How Your Facebook Friends Can Push You to Buy a Home

Facebook users are more likely to become homeowners if their friends have done well in the housing market.

KatarzynaBialasiewicz/iStock

If all your Facebook friends jumped off a bridge, would you? Probably not. But if they all bought big homes, you’re more likely to follow suit, according to a new study.

Facebook users whose friends have had a good homeownership experience are more likely to bite the bullet and purchase their own residence, according to a working paper published this month by the National Bureau of Economic Research.
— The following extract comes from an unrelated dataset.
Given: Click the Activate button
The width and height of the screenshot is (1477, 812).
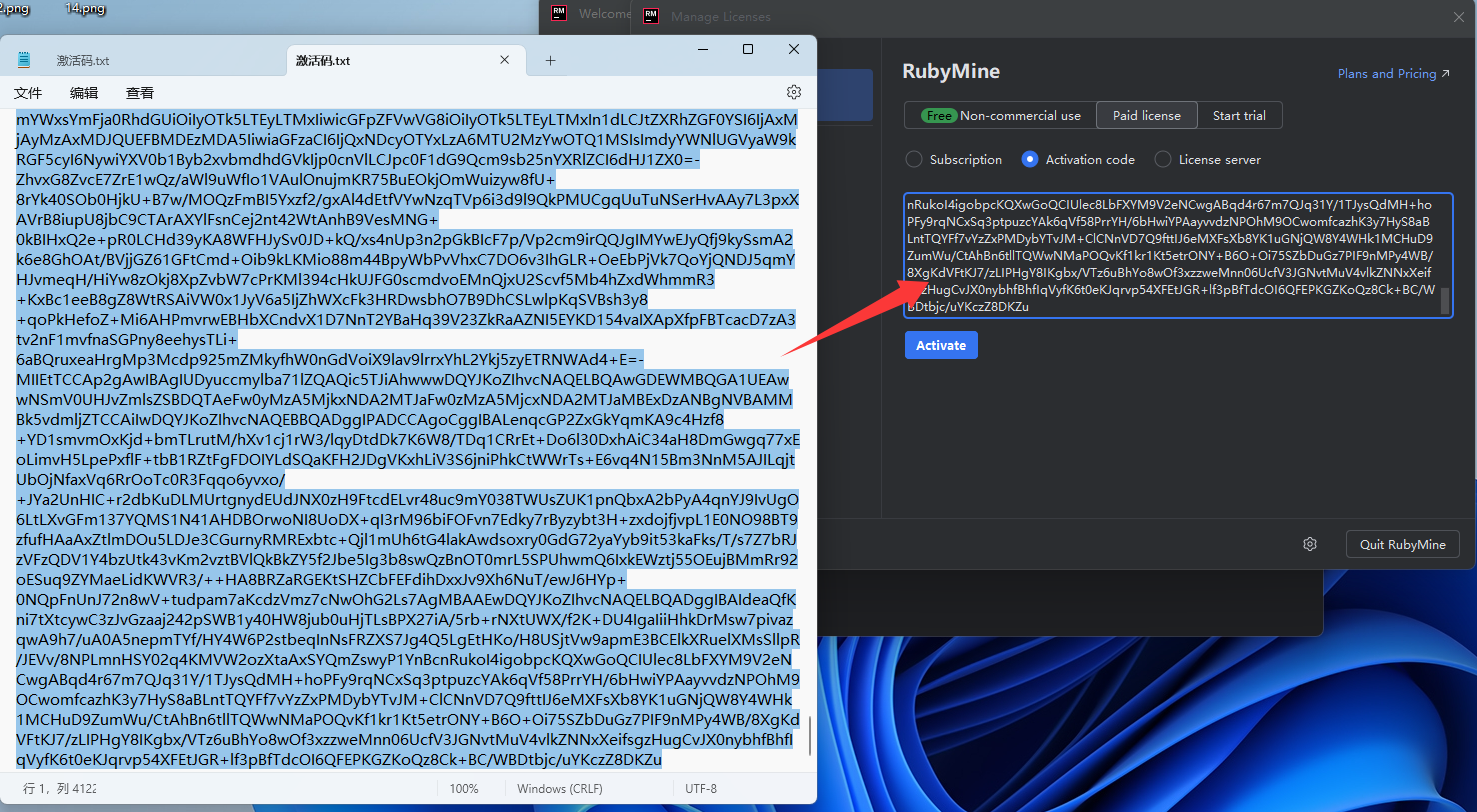Looking at the screenshot, I should click(x=941, y=345).

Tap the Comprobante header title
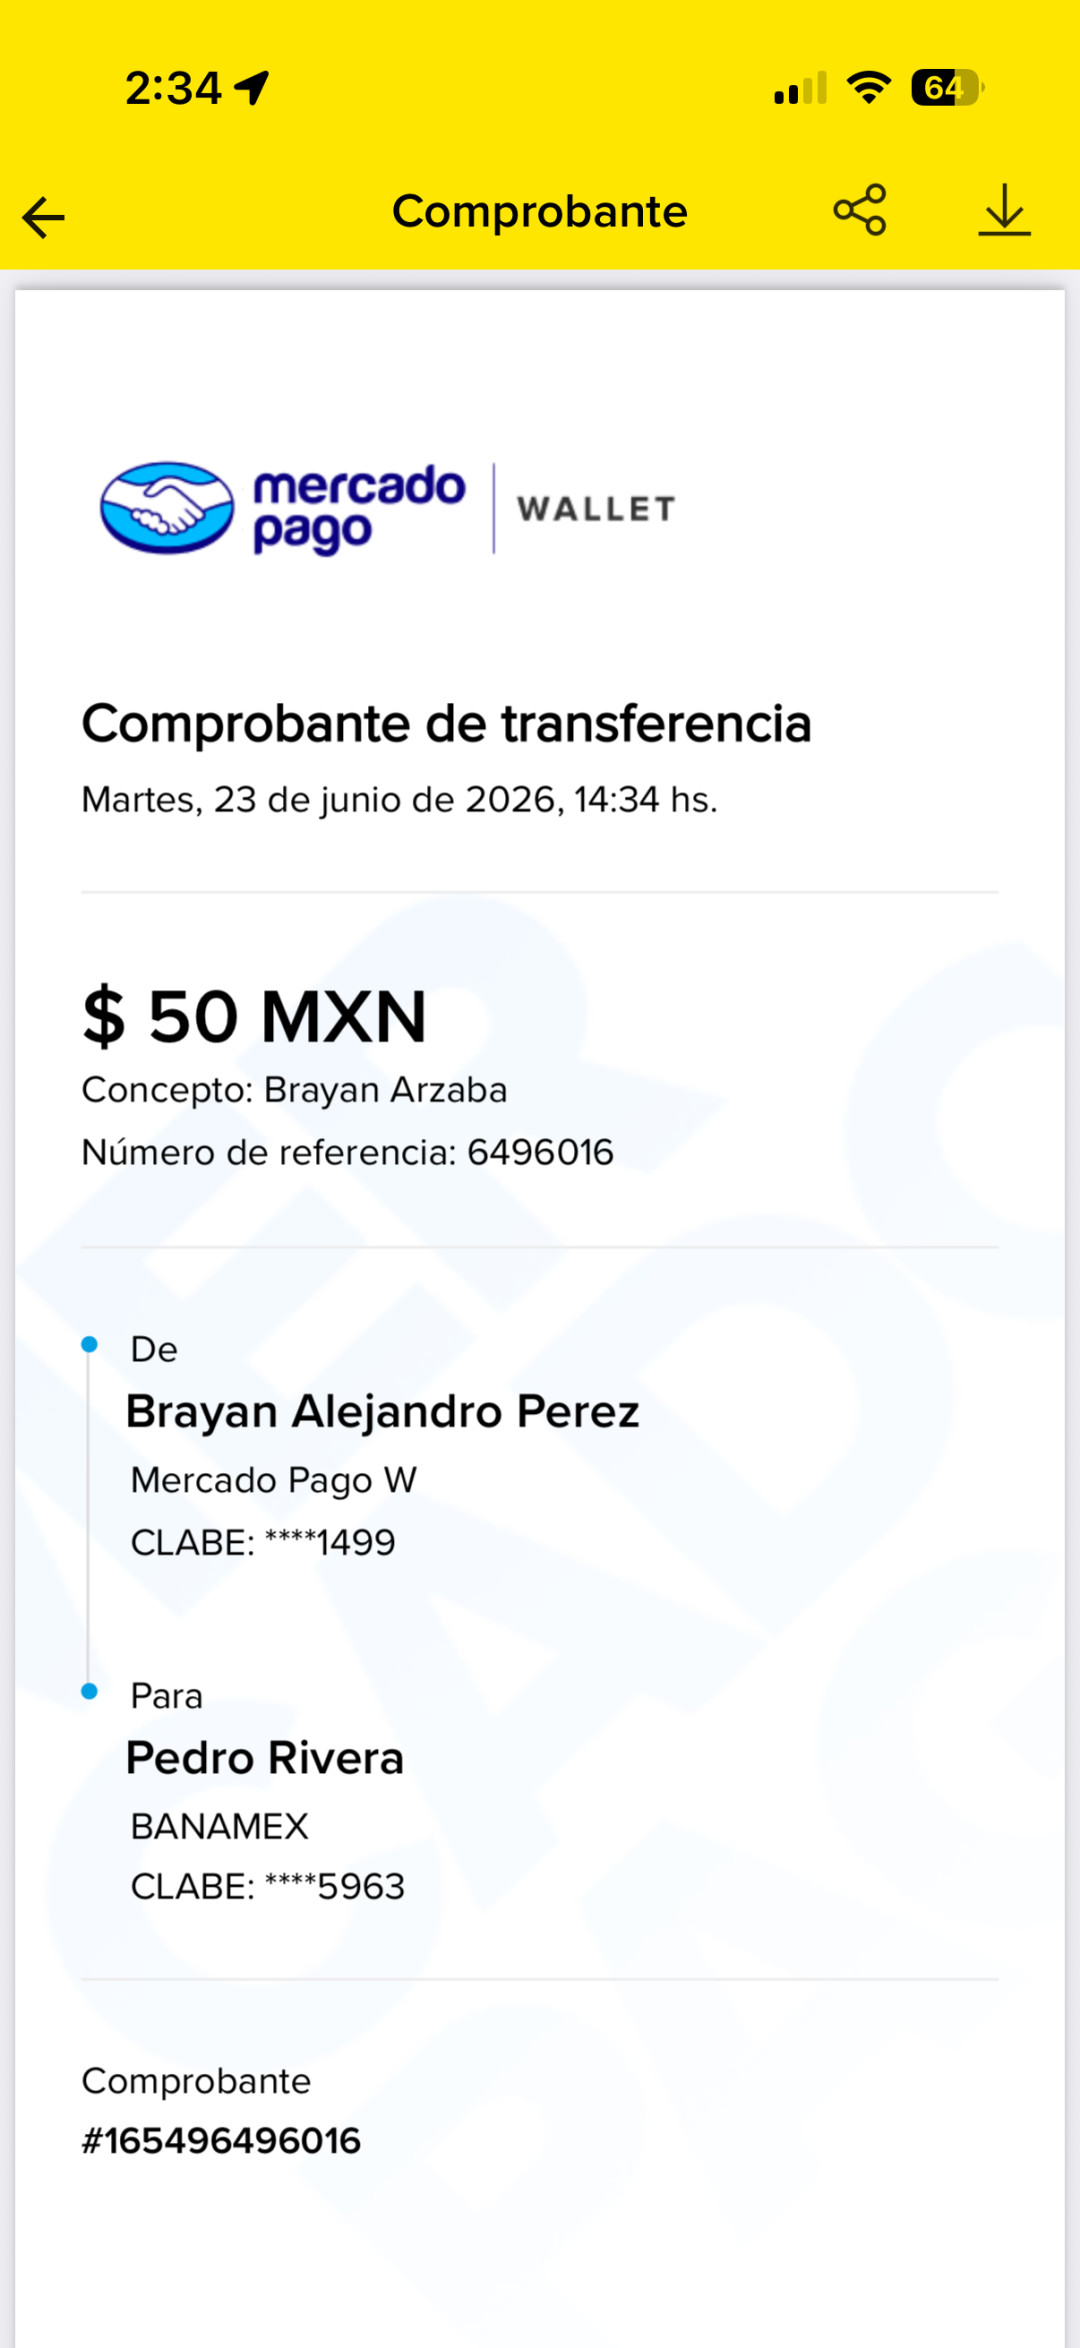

The researchers came to their conclusions after looking at nearly 1,250 responses to a housing market survey distributed to Facebook users in Los Angeles. They also analyzed L.A. public deeds records of nearly 434,000 renters and more than 1 million homeowners.

“You hear everyone’s making money in the housing market and suddenly you think it’s a better investment,” says New York University finance professor Johannes Stroebel, one of the authors of the report. “It shows that your social network and your experiences within your social network are an important factor of your financial decision making.”

Folks whose online networks posted about their home values going up more than 5% over the past two years were 3.1% more likely to close on their own personal palaces over the next two years, according to the study. They were also 1.7% more likely to buy a bigger home and 3.1% more inclined to pay more for it. They also were willing to make a 7% larger down payment.

But on the flip side, those whose online pals didn’t fare quite as well in the housing market are more likely to sell their homes (by about 1%) and become renters, according to the study. They’ll even sell their property for less.

“Social media amplifies the positive and negative impact of homeownership,” says Jason Dorsey, chief strategy officer at the Center for Generational Kinetics, a millennial research and marketing firm based in Austin, TX. Buying a home “seems more achievable because you know someone who’s actually gone through the process. It makes it more within reach.”

But the reverse is true as well.

“Millennials are more hesitant to buy if their friends are posting about the stress and strain of being a homeowner,” Dorsey says.